EXERCISE BRIEF :: Write down exactly the lines from the one below that has "Task: Open the Time range to clear dropdown" to the end of the data, both ends included; the pictures should not appear in your copy.

PROVIDED INFORMATION ::
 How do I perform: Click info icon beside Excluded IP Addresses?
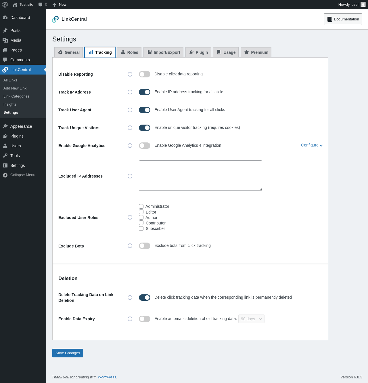pos(130,176)
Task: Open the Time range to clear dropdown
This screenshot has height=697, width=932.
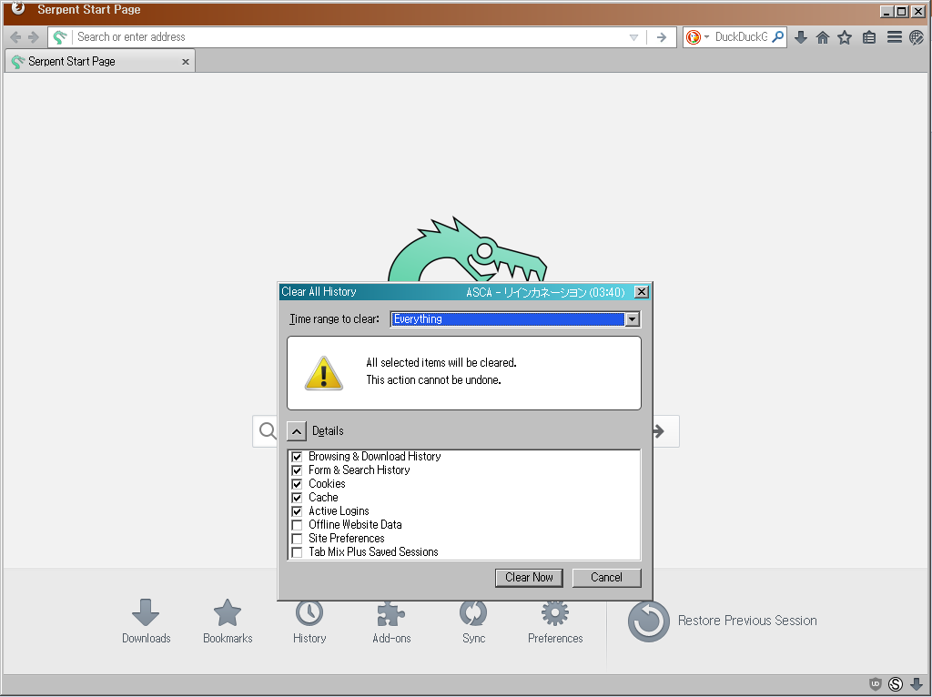Action: point(515,319)

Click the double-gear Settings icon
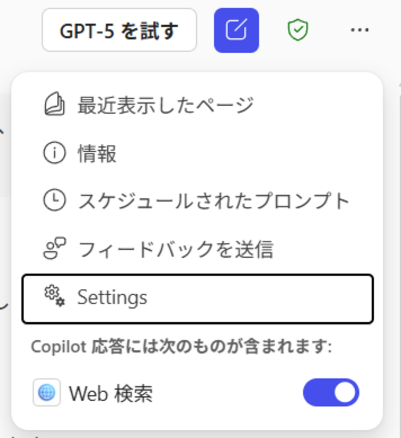pos(55,296)
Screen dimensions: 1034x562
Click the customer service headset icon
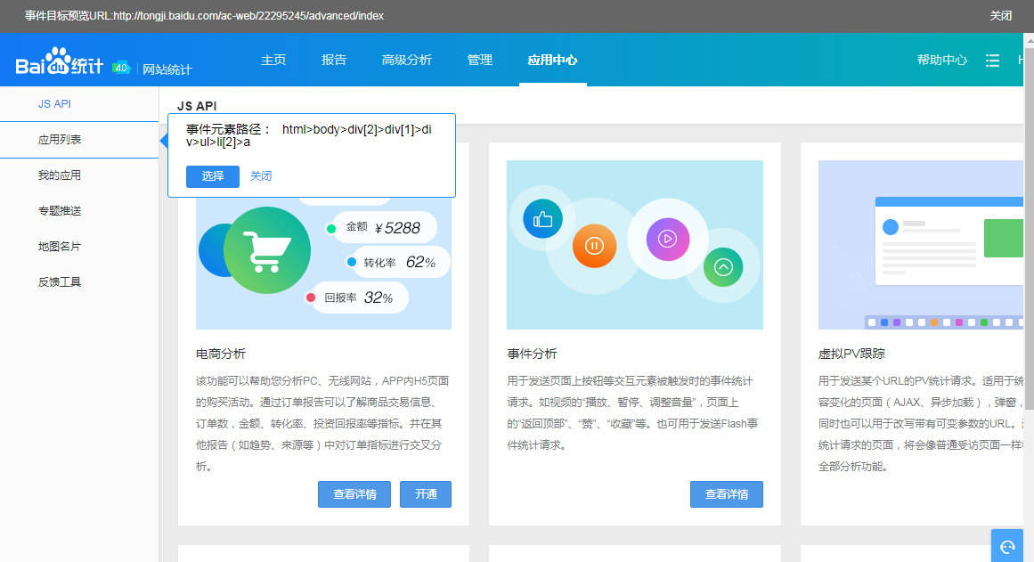pos(1007,547)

EXERCISE RESPONSE ::
Task: Open the Time range to clear dropdown
This screenshot has height=697, width=932.
Action: point(515,319)

Click the double-gear Settings icon
pos(55,296)
Screen dimensions: 1034x562
Click the customer service headset icon
pos(1007,547)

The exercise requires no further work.